Daria Frych-Alchina: Ein Zug, der über 16 Stunden für die Strecke braucht ;) Im Ernst, ich persönlich glaube, dass die Städte einander sehr ähnlich sind, was die Atmosphäre betrifft, auch wenn Charkiw natürlich viel dynamischer ist. Es hat mehr EinwohnerInnen, mehr Studierende leben in der Stadt. Aber beides sind Großstädte, die ihre neue Identität suchen. Es gibt Dinge, die besser in Charkiw funktionieren, zum Beispiel die Entwicklung von Grünflächen. Dafür ist der Verkehr viel ruhiger in Mykolajiw. Dabei sind die Kleinstädte, zum Beispiel Pervomaysk im Gebiet Mykolajiw und Pervomaysky im Gebiet Charkiw sehr ähnlich. Sie haben auch gleiche Probleme: die Jugend wandert in die Großstädte ab, die öffentlichen Anlagen verrotten, es gibt kein Freizeitangebot. Ich bin sehr froh darüber, dass wir in beiden Regionen wunderbare aktive Leute haben, die aus eigener Kraft die Städte verändern.

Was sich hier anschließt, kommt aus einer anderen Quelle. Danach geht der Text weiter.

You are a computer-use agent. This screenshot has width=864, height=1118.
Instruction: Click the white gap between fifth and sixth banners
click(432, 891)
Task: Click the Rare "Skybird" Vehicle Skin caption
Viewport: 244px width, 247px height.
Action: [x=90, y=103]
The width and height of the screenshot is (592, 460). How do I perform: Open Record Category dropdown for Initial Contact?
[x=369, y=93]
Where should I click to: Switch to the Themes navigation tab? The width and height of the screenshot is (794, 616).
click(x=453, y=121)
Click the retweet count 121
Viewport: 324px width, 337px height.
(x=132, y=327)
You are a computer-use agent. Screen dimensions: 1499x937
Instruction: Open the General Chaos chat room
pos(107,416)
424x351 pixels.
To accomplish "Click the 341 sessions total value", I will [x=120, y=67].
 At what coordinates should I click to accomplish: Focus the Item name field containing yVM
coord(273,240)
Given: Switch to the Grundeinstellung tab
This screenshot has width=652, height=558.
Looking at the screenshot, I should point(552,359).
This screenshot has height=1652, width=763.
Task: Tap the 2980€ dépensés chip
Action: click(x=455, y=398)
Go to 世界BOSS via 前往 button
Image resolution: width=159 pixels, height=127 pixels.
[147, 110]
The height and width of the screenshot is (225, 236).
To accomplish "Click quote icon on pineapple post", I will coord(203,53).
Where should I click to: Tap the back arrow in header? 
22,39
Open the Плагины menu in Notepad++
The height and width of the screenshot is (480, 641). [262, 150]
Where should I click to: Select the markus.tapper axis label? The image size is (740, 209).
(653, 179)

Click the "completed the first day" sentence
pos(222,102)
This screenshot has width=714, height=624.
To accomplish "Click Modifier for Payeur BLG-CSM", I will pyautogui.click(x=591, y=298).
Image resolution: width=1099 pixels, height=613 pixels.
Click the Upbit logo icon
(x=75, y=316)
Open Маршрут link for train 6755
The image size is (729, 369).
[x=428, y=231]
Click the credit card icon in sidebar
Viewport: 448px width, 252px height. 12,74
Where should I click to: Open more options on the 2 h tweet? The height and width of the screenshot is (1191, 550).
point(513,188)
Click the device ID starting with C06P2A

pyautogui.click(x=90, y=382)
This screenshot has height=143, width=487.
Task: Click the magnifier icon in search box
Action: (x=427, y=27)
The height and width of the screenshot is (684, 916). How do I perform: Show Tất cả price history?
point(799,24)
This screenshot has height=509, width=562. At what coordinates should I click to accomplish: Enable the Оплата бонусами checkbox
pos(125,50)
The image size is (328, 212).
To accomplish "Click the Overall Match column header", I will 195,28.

Serhii Gulchuk: Sowohl Mykolajiw als auch Charkiw sind Industriestädte und Gebietszentren. Das ist meiner Meinung nach womöglich alles, was sie verbindet. Sie sind sehr unterschiedlich, was die Dynamik betrifft, die Bevölkerung, die Zivilgesellschaft. Das konnte man sowohl am Thema, mit dem wir gearbeitet haben, sehen, als auch an den TeilnehmerInnen und ihren Projekten. Aber in beiden Regionen gibt es Menschen, die ihre Orte sehr lieben und alles dafür tun, um das Leben dort besser für alle zu machen.